Lars Ivar Igesund
larsivar at igesund.net
Fri Jun 30 13:54:30 PDT 2006
> Sean Kelly wrote:
>> Walter Bright wrote:
>>> Another problem happens when people try to transliterate C++ code into
>>> D. That doesn't work very well - you have to rethink things a bit.
>> In my experience, transliterating C++ to D allows for a lot of code to
>> simply be tossed out. It's issues like this that aren't obvious from
>> simply reading a spec.
>>> Nevertheless, I still regard D as a better C++. Not in terms of being
>>> a true superset, but in terms of being a better solution to the same
>>> types of problems that C++ is targetted at. Note that C++ isn't a true
>>> superset of C, either, although it is billed as a "better C".
>> I've yet to do the same level of work in D that I do in C++, but so far
>> I'd have to agree. And I'm looking forward to some more ambitious
>> projects once the framework is sorted out sufficiently.

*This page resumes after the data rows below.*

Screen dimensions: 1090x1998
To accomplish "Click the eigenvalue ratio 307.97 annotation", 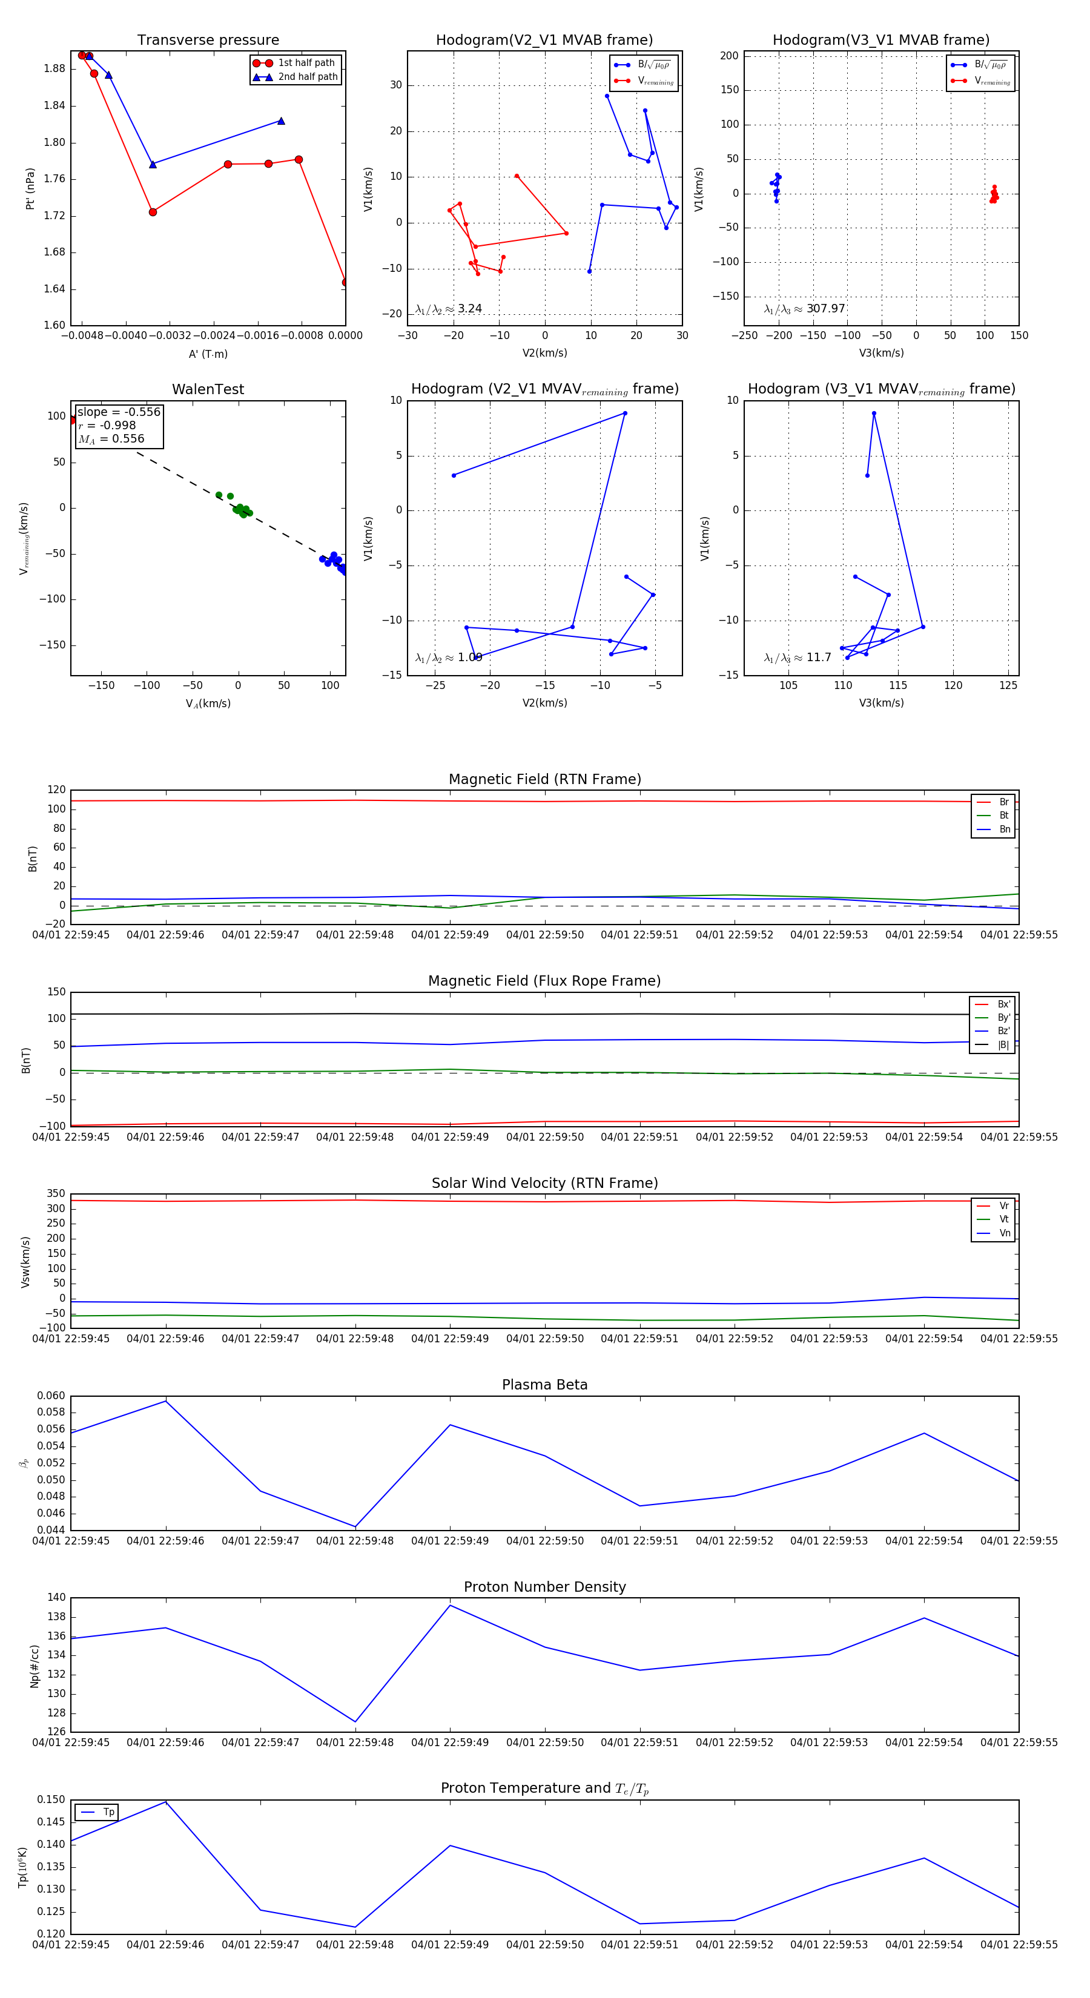I will [x=805, y=309].
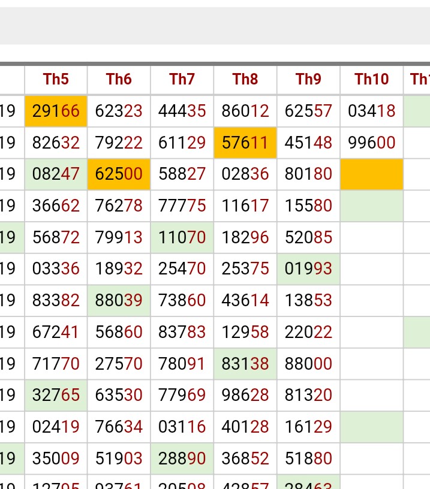Click green cell 88039
This screenshot has width=430, height=489.
(119, 301)
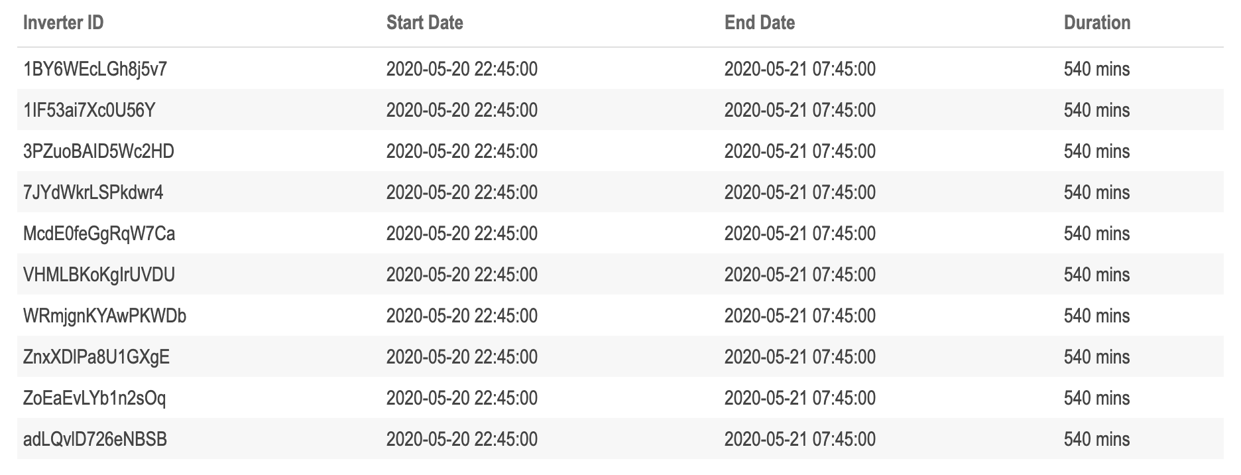Click duration value for 3PZuoBAID5Wc2HD
The height and width of the screenshot is (475, 1241).
pyautogui.click(x=1097, y=151)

>> That said, I do think D's lack of any sort of const checking may be an
>> issue for large projects (I haven't done this level of development in
>> Java so I don't have a good non-C++ basis for comparison here). I know
>> the issue has been beaten to death in the past, but perhaps we could do
>> with a constructive discussion before 1.0 appears on the horizon? I've
>> become convinced that the "default everything to const" method seems
>> ideal, but this seems like something that should really be done before
>> 1.0 if it's going to happen?
> As someone with a substantial body of D code, I'd be happy to retrofit
> the whole darned thing to get const. I'd say "go for it" (as long as it
> supports returning an array as a const, without .dup being involved)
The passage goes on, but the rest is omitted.